Algerian prisoner of war has Toronto friend sending care packages. “Mr. Cummings, who received a post card written in weird English and addressed to ‘Mister Cumene, No. 113 Bedford road, Terento, onfanro, England, Canada Amerique’…When Mr. Cummings received this epistle… he had thoughts that it might be a joke or a hoax, but the message was written on the usual prisoner’s ‘Feldpostkarte…’ so in his kindness he despatched a parcel of tea, tobacco, and clothing, as requested, to his, until then, unknown friend.”
Torontonians observes second anniversary of war. “To-day is the second anniversary of war. In Toronto, as elsewhere in the British Empire it was a day of thanksgiving. Canada, in unison with allies, has reason to be thankful for the victory everywhere crowning allied arms. This outstanding fact formed the keystone for services of thanks at the City Hall, where City Fathers gathered in special session resolved that peace must never be signed until the venomous Hun monster has been beaten to the ground never to rise in combat again.”

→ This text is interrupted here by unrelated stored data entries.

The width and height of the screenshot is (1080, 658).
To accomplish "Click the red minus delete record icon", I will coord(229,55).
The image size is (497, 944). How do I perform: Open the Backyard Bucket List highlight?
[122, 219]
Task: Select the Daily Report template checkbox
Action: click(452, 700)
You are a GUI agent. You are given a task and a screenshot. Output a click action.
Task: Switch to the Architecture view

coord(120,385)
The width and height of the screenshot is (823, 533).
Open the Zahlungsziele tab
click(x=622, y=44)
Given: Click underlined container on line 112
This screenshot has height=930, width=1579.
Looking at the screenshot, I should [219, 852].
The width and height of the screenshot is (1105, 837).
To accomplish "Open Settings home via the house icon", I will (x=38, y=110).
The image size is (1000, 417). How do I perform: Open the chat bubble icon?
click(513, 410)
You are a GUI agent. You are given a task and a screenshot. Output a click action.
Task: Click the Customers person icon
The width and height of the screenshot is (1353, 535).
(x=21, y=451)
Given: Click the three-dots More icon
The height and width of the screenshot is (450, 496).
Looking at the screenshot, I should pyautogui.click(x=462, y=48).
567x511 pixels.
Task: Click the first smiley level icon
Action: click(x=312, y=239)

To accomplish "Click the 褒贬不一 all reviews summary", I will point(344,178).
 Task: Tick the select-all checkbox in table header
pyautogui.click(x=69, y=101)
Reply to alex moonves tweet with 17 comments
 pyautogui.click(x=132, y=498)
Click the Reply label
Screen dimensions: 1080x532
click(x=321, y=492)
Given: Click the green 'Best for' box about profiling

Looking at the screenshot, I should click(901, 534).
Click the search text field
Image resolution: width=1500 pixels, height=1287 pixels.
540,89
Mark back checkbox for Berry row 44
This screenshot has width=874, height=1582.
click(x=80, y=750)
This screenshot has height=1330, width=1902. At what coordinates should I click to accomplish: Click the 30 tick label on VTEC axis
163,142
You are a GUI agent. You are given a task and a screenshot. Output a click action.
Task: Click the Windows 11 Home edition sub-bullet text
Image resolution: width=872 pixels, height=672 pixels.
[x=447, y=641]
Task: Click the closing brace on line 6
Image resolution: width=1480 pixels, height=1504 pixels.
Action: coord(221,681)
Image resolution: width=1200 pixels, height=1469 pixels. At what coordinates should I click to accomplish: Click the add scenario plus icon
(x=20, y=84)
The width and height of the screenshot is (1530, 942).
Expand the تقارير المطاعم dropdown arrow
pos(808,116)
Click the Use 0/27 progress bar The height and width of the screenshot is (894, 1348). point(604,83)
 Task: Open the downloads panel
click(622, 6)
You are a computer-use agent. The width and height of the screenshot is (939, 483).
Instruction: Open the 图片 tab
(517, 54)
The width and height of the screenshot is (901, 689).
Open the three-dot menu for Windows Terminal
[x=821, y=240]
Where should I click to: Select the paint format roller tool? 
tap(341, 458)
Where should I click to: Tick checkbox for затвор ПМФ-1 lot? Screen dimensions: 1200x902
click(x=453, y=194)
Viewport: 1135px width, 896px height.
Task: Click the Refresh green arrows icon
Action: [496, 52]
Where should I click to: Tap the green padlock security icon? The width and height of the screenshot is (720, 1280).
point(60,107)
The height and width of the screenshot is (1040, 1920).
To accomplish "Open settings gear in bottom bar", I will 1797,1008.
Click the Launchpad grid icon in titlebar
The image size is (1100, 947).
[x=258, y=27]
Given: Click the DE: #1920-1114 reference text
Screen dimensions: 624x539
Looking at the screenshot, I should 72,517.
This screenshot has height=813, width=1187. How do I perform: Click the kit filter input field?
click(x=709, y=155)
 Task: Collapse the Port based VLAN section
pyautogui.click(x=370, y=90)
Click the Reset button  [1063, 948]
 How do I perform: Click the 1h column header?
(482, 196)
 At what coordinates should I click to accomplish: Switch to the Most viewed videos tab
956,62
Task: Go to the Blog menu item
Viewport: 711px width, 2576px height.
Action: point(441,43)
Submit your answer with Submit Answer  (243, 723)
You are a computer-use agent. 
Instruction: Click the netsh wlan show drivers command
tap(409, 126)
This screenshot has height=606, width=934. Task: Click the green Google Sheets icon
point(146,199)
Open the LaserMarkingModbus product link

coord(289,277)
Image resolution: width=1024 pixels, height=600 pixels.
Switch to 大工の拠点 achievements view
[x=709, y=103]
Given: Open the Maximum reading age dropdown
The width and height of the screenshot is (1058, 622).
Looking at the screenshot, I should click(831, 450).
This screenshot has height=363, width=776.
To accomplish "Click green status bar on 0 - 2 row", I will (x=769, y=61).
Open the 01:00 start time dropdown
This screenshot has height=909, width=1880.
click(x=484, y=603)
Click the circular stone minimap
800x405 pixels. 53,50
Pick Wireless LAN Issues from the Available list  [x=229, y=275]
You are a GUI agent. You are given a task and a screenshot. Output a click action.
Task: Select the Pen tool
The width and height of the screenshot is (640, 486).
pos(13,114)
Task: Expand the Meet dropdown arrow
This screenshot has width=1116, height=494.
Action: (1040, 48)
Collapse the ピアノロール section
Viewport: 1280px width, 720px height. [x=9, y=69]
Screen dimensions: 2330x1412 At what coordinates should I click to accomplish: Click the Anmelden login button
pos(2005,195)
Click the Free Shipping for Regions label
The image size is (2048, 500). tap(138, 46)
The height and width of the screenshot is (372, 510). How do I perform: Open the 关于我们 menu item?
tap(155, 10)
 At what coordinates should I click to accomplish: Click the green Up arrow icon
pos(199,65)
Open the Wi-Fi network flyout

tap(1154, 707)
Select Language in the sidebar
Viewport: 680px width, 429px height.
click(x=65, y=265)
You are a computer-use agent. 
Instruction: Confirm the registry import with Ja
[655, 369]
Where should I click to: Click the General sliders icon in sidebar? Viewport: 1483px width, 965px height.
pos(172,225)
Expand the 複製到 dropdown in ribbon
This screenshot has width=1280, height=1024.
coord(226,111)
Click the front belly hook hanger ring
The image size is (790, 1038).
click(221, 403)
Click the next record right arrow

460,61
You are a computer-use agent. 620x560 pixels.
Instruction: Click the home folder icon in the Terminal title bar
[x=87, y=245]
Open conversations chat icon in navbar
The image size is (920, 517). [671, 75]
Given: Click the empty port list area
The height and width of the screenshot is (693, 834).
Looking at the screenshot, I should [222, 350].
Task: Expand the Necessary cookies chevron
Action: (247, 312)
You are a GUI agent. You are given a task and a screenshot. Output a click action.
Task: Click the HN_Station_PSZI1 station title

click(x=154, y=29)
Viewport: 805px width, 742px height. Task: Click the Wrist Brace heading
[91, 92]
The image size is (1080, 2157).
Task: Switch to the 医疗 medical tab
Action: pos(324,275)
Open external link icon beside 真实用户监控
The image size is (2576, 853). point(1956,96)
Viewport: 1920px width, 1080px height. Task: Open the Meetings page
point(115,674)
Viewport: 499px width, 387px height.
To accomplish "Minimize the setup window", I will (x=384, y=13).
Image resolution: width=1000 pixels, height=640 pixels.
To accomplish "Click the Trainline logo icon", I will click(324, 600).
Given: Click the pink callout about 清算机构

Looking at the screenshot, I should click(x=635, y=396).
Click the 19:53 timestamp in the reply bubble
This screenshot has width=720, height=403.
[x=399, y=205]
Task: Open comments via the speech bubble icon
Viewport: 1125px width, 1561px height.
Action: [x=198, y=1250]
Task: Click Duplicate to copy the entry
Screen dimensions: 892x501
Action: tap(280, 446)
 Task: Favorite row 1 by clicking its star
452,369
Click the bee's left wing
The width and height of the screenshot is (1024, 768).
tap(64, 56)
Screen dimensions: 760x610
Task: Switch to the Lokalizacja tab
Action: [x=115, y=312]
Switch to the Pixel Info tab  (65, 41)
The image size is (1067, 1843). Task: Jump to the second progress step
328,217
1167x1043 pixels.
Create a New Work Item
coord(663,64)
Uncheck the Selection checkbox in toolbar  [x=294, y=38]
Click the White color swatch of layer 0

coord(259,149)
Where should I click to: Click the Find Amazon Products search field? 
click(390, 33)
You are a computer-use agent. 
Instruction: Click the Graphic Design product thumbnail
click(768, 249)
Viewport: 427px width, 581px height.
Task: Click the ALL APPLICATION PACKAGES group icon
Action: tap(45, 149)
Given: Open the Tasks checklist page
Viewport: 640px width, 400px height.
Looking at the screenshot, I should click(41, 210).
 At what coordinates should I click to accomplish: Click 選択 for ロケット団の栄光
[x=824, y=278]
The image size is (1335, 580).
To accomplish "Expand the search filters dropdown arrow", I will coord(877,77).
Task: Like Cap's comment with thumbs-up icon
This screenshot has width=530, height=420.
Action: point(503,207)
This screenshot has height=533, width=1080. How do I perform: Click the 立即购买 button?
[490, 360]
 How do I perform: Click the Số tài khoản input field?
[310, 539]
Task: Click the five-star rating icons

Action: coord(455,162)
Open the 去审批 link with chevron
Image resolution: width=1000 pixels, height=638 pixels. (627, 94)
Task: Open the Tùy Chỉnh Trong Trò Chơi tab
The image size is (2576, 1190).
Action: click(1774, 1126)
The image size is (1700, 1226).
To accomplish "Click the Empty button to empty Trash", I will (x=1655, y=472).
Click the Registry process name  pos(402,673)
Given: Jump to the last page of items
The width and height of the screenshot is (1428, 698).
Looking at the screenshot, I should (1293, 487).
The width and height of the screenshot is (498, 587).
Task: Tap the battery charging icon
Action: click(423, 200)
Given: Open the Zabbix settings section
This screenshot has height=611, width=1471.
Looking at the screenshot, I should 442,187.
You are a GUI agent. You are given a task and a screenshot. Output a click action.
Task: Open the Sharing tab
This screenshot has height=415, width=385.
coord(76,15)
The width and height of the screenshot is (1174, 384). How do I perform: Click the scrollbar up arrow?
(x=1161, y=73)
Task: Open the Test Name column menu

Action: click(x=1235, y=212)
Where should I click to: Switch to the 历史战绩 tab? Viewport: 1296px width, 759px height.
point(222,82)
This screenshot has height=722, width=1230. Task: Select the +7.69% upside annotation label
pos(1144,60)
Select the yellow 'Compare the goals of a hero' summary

Employment of Black waiters at Camp Borden subject of complaint to Toronto Trades Council. The Camp manager responded- “We are in need of waiters and cannot get them. We brought in waiters from Toronto…Only one stayed more than a day or so…There are [only] three colored waiters here [and they] have been with us from the beginning of the camp.”
Dominion Day, 1916, will be long remembered by the people of Toronto as allies begin advance on Western Front. “Toronto was agog was excitement. The bulletin boards in front of the The Star and other newspaper offices were eagerly read by throngs of men. The electrical bulletin machine operated in the front window of The Star office enabled the crowd that had gathered to get the numerous bulletins hot from the telegraph wires. And the crowd stayed. Extras were quickly bought and eagerly scanned.”